Stored dataset items
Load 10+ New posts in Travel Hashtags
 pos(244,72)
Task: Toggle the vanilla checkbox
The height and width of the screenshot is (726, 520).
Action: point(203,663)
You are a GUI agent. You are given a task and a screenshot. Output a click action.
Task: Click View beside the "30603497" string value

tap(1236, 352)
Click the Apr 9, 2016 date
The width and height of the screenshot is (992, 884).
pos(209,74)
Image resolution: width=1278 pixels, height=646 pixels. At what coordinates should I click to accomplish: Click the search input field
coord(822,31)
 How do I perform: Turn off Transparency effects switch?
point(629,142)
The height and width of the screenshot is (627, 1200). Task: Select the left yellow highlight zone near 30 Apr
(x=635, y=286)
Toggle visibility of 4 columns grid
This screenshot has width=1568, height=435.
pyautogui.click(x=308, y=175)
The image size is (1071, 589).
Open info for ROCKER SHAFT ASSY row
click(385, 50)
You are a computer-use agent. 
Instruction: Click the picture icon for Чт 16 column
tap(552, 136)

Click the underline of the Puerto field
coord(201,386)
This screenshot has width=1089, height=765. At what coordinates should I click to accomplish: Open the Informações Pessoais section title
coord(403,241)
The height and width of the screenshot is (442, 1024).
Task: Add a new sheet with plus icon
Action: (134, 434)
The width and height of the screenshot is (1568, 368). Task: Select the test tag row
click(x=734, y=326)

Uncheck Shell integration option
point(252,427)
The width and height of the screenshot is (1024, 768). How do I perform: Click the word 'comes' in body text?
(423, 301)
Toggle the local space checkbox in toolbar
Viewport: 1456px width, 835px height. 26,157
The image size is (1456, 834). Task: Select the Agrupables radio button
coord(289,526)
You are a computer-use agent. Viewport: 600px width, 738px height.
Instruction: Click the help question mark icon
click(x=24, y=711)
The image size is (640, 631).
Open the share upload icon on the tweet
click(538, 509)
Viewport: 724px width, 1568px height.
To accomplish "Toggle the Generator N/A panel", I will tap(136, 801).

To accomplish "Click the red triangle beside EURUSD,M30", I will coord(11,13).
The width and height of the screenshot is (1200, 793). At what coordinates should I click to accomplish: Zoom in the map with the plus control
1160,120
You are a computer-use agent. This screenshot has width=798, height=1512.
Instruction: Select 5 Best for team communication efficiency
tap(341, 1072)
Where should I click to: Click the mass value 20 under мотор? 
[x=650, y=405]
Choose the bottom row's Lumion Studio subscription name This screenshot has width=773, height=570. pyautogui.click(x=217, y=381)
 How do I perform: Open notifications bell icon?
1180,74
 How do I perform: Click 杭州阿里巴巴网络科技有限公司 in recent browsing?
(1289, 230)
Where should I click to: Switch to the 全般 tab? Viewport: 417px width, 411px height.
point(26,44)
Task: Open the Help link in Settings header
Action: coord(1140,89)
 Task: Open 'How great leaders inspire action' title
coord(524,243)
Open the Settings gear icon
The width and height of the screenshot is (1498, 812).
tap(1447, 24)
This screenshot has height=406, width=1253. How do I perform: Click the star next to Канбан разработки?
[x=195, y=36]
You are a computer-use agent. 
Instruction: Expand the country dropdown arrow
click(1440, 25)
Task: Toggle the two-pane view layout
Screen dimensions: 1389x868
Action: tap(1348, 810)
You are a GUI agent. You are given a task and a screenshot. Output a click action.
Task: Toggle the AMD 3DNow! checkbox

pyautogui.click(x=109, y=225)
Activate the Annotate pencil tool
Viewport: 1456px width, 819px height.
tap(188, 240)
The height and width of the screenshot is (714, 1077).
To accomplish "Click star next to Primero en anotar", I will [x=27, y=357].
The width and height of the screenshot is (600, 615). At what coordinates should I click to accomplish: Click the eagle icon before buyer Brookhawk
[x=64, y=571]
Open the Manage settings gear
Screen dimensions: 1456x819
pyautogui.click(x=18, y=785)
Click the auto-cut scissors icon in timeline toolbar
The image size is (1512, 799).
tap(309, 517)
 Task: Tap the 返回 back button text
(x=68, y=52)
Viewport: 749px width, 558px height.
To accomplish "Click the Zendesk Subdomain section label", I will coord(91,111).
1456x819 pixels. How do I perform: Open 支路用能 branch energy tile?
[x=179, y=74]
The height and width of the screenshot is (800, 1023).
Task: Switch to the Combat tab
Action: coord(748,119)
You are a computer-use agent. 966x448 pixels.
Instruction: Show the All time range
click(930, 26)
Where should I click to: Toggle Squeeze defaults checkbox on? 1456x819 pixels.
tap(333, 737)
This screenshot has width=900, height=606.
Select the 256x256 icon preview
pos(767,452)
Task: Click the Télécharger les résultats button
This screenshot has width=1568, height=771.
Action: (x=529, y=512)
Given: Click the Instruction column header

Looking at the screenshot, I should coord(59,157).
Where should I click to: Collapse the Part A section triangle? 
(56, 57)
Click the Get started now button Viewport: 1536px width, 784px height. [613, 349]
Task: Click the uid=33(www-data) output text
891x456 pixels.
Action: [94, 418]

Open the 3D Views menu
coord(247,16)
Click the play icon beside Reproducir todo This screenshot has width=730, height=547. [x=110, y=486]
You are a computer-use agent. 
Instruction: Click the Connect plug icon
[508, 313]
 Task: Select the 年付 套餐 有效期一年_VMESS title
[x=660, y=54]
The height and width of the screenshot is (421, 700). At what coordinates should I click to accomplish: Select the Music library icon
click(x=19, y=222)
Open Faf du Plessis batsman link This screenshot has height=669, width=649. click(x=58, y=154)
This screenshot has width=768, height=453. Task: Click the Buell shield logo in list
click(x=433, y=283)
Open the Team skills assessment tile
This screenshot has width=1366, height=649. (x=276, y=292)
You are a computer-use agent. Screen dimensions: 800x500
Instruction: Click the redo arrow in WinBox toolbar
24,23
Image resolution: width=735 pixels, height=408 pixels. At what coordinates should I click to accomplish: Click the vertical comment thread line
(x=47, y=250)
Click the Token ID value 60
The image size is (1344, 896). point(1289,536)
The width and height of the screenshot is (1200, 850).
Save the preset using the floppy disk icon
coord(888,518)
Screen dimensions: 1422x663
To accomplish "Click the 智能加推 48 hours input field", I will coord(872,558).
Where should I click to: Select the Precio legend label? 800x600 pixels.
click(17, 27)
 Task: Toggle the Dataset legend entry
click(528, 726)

Short exercise
Switch each "computer-use agent" in the data above to "desktop assistant", then write out all the data again with nothing else changed.

Exercise answer
Load 10+ New posts in Travel Hashtags
 pos(244,72)
Task: Toggle the vanilla checkbox
The height and width of the screenshot is (726, 520).
Action: point(203,663)
You are a GUI agent. You are given a task and a screenshot. Output a click action.
Task: Click View beside the "30603497" string value

tap(1236, 352)
Click the Apr 9, 2016 date
The width and height of the screenshot is (992, 884).
pos(209,74)
Image resolution: width=1278 pixels, height=646 pixels. At what coordinates should I click to accomplish: Click the search input field
coord(822,31)
 How do I perform: Turn off Transparency effects switch?
point(629,142)
The height and width of the screenshot is (627, 1200). Task: Select the left yellow highlight zone near 30 Apr
(x=635, y=286)
Toggle visibility of 4 columns grid
This screenshot has width=1568, height=435.
pyautogui.click(x=308, y=175)
The image size is (1071, 589).
Open info for ROCKER SHAFT ASSY row
click(385, 50)
You are a desktop assistant. 
Instruction: Click the picture icon for Чт 16 column
tap(552, 136)

Click the underline of the Puerto field
coord(201,386)
This screenshot has width=1089, height=765. At what coordinates should I click to accomplish: Open the Informações Pessoais section title
coord(403,241)
The height and width of the screenshot is (442, 1024).
Task: Add a new sheet with plus icon
Action: (134, 434)
The width and height of the screenshot is (1568, 368). Task: Select the test tag row
click(x=734, y=326)

Uncheck Shell integration option
point(252,427)
The width and height of the screenshot is (1024, 768). How do I perform: Click the word 'comes' in body text?
(423, 301)
Toggle the local space checkbox in toolbar
Viewport: 1456px width, 835px height. 26,157
The image size is (1456, 834). Task: Select the Agrupables radio button
coord(289,526)
You are a desktop assistant. Viewport: 600px width, 738px height.
Instruction: Click the help question mark icon
click(x=24, y=711)
The image size is (640, 631).
Open the share upload icon on the tweet
click(538, 509)
Viewport: 724px width, 1568px height.
To accomplish "Toggle the Generator N/A panel", I will tap(136, 801).

To accomplish "Click the red triangle beside EURUSD,M30", I will coord(11,13).
The width and height of the screenshot is (1200, 793). At what coordinates should I click to accomplish: Zoom in the map with the plus control
1160,120
You are a desktop assistant. This screenshot has width=798, height=1512.
Instruction: Select 5 Best for team communication efficiency
tap(341, 1072)
Where should I click to: Click the mass value 20 under мотор? 
[x=650, y=405]
Choose the bottom row's Lumion Studio subscription name This screenshot has width=773, height=570. pyautogui.click(x=217, y=381)
 How do I perform: Open notifications bell icon?
1180,74
 How do I perform: Click 杭州阿里巴巴网络科技有限公司 in recent browsing?
(1289, 230)
Where should I click to: Switch to the 全般 tab? Viewport: 417px width, 411px height.
point(26,44)
Task: Open the Help link in Settings header
Action: coord(1140,89)
 Task: Open 'How great leaders inspire action' title
coord(524,243)
Open the Settings gear icon
The width and height of the screenshot is (1498, 812).
tap(1447, 24)
This screenshot has height=406, width=1253. How do I perform: Click the star next to Канбан разработки?
[x=195, y=36]
You are a desktop assistant. 
Instruction: Expand the country dropdown arrow
click(1440, 25)
Task: Toggle the two-pane view layout
Screen dimensions: 1389x868
Action: tap(1348, 810)
You are a GUI agent. You are given a task and a screenshot. Output a click action.
Task: Toggle the AMD 3DNow! checkbox

pyautogui.click(x=109, y=225)
Activate the Annotate pencil tool
Viewport: 1456px width, 819px height.
tap(188, 240)
The height and width of the screenshot is (714, 1077).
To accomplish "Click star next to Primero en anotar", I will [x=27, y=357].
The width and height of the screenshot is (600, 615). At what coordinates should I click to accomplish: Click the eagle icon before buyer Brookhawk
[x=64, y=571]
Open the Manage settings gear
Screen dimensions: 1456x819
pyautogui.click(x=18, y=785)
Click the auto-cut scissors icon in timeline toolbar
The image size is (1512, 799).
tap(309, 517)
 Task: Tap the 返回 back button text
(x=68, y=52)
Viewport: 749px width, 558px height.
To accomplish "Click the Zendesk Subdomain section label", I will coord(91,111).
1456x819 pixels. How do I perform: Open 支路用能 branch energy tile?
[x=179, y=74]
The height and width of the screenshot is (800, 1023).
Task: Switch to the Combat tab
Action: coord(748,119)
You are a desktop assistant. 966x448 pixels.
Instruction: Show the All time range
click(930, 26)
Where should I click to: Toggle Squeeze defaults checkbox on? 1456x819 pixels.
tap(333, 737)
This screenshot has width=900, height=606.
Select the 256x256 icon preview
pos(767,452)
Task: Click the Télécharger les résultats button
This screenshot has width=1568, height=771.
Action: (x=529, y=512)
Given: Click the Instruction column header

Looking at the screenshot, I should coord(59,157).
Where should I click to: Collapse the Part A section triangle? 
(56, 57)
Click the Get started now button Viewport: 1536px width, 784px height. [613, 349]
Task: Click the uid=33(www-data) output text
891x456 pixels.
Action: [94, 418]

Open the 3D Views menu
coord(247,16)
Click the play icon beside Reproducir todo This screenshot has width=730, height=547. [x=110, y=486]
You are a desktop assistant. 
Instruction: Click the Connect plug icon
[508, 313]
 Task: Select the 年付 套餐 有效期一年_VMESS title
[x=660, y=54]
The height and width of the screenshot is (421, 700). At what coordinates should I click to accomplish: Select the Music library icon
click(x=19, y=222)
Open Faf du Plessis batsman link This screenshot has height=669, width=649. click(x=58, y=154)
This screenshot has width=768, height=453. Task: Click the Buell shield logo in list
click(x=433, y=283)
Open the Team skills assessment tile
This screenshot has width=1366, height=649. (x=276, y=292)
You are a desktop assistant. Screen dimensions: 800x500
Instruction: Click the redo arrow in WinBox toolbar
24,23
Image resolution: width=735 pixels, height=408 pixels. At what coordinates should I click to accomplish: Click the vertical comment thread line
(x=47, y=250)
Click the Token ID value 60
The image size is (1344, 896). point(1289,536)
The width and height of the screenshot is (1200, 850).
Save the preset using the floppy disk icon
coord(888,518)
Screen dimensions: 1422x663
To accomplish "Click the 智能加推 48 hours input field", I will coord(872,558).
Where should I click to: Select the Precio legend label? 800x600 pixels.
click(17, 27)
 Task: Toggle the Dataset legend entry
click(528, 726)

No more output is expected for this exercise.